Nascida Frances Elizabeth Kent (1918-1986), ela se juntou à Ordem do Imaculado Coração de Maria em 1936, se rebatizando como Sister Mary Corita. Estudou artes visuais e em sua carreira como artista juntou duas de suas maiores paixões: a técnica da serigrafia e a linguagem da arte Pop de Andy Warhol. Imagino que você deve estar pensando: MAS O QUÊ??? Em que universo ou fic seria possível combinar uma freira da Igreja católica, um movimento de arte intrinsecamente ligado à cultura de massa, e um artista claramente queer não apenas em sua orientação, mas em sua sensibilidade?! De fato, os primeiros trabalhos de Corita, como aquele que lhe garantiu o primeiro lugar em uma competição de artes do condado de Los Angeles em 1952, representavam temas religiosos de maneira explícita. Eram bastante literais: forma e fundo, anjos, entidades religiosas. Mas, dez anos depois, ao ver a exposição da série de latas de sopa Campbell’s de Warhol, ela teve uma… iluminação. Produziu então sua primeira obra Pop: um conjunto de formas abstratas, orgânicas, semicirculares, em tons vibrantes de laranja e amarelo, e em verdes, carmim. Corita já era autodidata em serigrafia, tendo escolhido essa técnica por dois motivos: queria que sua arte fosse acessível para as massas e facilmente multiplicável. Mas o descobrimento do Pop alterou seu percurso, e, deste ponto em diante, ela trabalhou para sofisticar sua voz e inventar um universo gráfico particular.
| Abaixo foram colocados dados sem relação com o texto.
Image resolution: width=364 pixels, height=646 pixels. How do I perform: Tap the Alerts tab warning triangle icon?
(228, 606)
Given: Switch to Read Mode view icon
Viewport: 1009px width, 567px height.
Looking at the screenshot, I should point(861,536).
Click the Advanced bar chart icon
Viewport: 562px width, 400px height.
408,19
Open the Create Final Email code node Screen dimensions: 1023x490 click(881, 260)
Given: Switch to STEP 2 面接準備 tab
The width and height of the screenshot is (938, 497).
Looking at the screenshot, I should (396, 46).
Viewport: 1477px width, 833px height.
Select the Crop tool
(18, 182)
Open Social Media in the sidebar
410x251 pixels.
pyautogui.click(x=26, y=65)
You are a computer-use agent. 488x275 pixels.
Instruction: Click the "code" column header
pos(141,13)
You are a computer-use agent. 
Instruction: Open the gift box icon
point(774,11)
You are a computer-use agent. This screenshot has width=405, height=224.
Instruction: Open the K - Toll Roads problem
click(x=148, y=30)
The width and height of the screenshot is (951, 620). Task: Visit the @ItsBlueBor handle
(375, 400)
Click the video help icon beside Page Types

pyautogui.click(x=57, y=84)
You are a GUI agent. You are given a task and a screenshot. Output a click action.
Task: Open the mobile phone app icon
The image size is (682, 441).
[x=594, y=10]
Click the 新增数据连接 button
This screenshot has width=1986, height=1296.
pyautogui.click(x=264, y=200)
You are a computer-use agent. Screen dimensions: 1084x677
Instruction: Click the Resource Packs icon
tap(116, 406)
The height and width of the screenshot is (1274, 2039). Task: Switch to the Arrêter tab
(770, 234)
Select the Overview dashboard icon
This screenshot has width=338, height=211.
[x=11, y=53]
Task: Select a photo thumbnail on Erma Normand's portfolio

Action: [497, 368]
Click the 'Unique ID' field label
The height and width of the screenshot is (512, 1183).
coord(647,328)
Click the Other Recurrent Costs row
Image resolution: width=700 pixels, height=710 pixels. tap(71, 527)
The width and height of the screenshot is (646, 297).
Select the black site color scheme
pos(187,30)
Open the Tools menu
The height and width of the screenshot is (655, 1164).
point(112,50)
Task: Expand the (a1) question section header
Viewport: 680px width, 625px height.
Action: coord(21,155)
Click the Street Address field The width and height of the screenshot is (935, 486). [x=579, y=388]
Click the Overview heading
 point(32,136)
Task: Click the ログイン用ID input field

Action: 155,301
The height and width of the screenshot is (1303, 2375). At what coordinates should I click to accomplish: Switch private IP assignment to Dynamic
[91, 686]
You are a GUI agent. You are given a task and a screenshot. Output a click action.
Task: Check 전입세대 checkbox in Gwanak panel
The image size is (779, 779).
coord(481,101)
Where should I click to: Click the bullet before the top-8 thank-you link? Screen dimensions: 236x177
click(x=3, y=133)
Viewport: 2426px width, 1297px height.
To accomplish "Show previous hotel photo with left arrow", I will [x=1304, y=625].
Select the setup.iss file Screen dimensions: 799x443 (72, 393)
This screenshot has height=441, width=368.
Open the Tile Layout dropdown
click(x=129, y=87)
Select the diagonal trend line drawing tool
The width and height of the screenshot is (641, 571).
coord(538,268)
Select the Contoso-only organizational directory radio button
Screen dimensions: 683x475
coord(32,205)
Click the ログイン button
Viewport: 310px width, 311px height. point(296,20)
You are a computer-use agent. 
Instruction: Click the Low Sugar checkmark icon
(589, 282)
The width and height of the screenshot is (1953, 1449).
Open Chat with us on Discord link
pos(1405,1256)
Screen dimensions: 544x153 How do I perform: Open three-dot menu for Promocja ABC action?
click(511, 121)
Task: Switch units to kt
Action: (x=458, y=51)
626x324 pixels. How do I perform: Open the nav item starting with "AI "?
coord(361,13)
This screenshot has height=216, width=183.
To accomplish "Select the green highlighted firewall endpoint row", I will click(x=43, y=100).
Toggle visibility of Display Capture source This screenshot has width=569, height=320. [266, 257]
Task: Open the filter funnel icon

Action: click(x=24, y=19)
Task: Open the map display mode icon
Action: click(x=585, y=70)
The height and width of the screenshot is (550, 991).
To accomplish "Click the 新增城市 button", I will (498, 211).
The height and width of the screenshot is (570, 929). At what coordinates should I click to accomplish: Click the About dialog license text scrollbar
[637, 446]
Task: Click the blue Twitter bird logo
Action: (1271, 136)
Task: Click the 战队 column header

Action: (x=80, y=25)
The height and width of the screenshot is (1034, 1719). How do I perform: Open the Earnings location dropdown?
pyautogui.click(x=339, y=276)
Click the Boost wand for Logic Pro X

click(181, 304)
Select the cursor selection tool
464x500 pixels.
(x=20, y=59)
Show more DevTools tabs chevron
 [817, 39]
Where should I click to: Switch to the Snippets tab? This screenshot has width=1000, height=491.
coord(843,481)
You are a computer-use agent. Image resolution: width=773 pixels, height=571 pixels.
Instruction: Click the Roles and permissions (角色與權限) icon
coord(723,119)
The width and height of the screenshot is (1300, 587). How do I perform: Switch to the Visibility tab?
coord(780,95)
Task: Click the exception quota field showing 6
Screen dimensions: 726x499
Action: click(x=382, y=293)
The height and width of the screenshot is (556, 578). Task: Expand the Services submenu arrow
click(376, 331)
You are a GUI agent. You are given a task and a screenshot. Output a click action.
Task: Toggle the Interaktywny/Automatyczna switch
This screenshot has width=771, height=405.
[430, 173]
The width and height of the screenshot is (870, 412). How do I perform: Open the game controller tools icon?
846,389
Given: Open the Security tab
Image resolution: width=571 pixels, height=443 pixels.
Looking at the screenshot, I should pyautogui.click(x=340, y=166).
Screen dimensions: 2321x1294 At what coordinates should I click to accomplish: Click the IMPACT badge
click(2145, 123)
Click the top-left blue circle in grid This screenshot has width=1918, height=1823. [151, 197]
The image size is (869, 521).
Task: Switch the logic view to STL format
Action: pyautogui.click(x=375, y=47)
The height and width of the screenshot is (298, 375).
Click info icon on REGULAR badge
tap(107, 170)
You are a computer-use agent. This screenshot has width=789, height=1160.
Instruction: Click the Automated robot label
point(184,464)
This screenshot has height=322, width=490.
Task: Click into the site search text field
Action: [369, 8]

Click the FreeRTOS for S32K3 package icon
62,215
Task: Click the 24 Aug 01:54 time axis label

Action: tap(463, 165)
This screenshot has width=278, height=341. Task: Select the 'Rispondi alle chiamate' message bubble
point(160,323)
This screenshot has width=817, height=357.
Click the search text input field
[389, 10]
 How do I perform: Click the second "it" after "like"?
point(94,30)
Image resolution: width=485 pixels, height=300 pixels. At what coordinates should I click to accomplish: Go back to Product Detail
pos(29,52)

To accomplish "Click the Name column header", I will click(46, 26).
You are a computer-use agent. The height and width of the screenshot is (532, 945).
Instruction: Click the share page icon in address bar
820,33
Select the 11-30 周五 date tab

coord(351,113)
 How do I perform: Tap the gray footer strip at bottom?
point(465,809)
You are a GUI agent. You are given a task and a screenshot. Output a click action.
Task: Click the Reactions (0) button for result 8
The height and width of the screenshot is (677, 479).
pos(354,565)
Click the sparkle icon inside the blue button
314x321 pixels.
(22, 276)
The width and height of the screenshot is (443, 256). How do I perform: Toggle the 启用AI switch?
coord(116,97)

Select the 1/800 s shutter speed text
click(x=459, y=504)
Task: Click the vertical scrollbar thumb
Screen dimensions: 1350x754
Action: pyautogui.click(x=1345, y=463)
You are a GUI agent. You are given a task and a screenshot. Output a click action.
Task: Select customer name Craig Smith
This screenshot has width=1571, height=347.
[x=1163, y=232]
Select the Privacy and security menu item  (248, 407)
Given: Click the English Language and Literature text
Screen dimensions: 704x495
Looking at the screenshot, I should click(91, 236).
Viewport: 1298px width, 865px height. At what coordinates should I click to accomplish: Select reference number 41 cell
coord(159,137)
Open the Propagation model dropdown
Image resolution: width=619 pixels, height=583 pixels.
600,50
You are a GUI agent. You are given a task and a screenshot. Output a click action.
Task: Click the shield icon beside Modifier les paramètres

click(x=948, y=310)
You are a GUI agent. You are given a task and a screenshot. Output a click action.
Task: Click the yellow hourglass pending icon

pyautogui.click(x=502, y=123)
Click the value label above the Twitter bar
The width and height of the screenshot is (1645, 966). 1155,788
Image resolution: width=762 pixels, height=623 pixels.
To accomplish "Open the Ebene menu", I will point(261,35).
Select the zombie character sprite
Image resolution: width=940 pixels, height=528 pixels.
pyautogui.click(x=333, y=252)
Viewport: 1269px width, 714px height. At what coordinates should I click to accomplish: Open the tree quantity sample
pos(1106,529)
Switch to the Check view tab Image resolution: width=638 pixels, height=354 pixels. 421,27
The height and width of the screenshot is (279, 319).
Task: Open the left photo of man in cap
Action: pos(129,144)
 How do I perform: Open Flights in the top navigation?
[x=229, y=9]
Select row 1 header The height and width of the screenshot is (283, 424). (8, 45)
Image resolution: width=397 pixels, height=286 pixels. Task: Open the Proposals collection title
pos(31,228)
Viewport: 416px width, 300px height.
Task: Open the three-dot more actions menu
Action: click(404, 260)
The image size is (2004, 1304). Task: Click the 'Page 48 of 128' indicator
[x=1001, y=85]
e.e. cummings (1894-1962) era poeta, pintor, ensaísta e dramaturgo cujo estilo é caracterizado como poesia de forma livre. Alguns de seus trabalhos mais notáveis experimentam com sinais de pontuação e arranjo tipográfico no espaço da página.
Gertrude Stein (1874-1946) foi escritora, poeta, dramaturga e colecionadora de arte. Vivia em Paris, onde promovia encontros de figuras importantes da cultura ocidental, como os artistas Pablo Picasso e Henri Matisse, e escritores como Ernest Hemingway e Ezra Pound. Seu estilo de literatura é caracterizado como sendo de fluxo de consciência e hermético, criando uma narrativa que parece se desenvolver no presente por meio de associações de imagens, cenas e ideias.
Marshall McLuhan (1911-1980) era teórico e escritor de mídias e comunicação, autor de livros como Understanding Media (1964) e Meio é a massagem (1967, em parceria com o designer Quentin Fiore), fundamentais no entendimento de semiótica e de como os meios pelos quais uma comunicação se dá influenciam em como a informação é recebida. Cunhou o termo “aldeia global”, para explicar como os meios eletrônicos estavam encurtando as distâncias entre os povos no mundo.
Stewart Brand (1938) é escritor e ativista. Sua obra mais importante é o Whole Earth Catalogue (1968, reeditada algumas vezes depois), uma autopublicação que mistura catálogo de produtos, guia de recursos, ferramentas e dicas para uma vida em comunidade e com menos exploração dos recursos do planeta. A obra é até hoje associada a movimentos sociais “do it yourself” (faça você mesmo) e de contracultura.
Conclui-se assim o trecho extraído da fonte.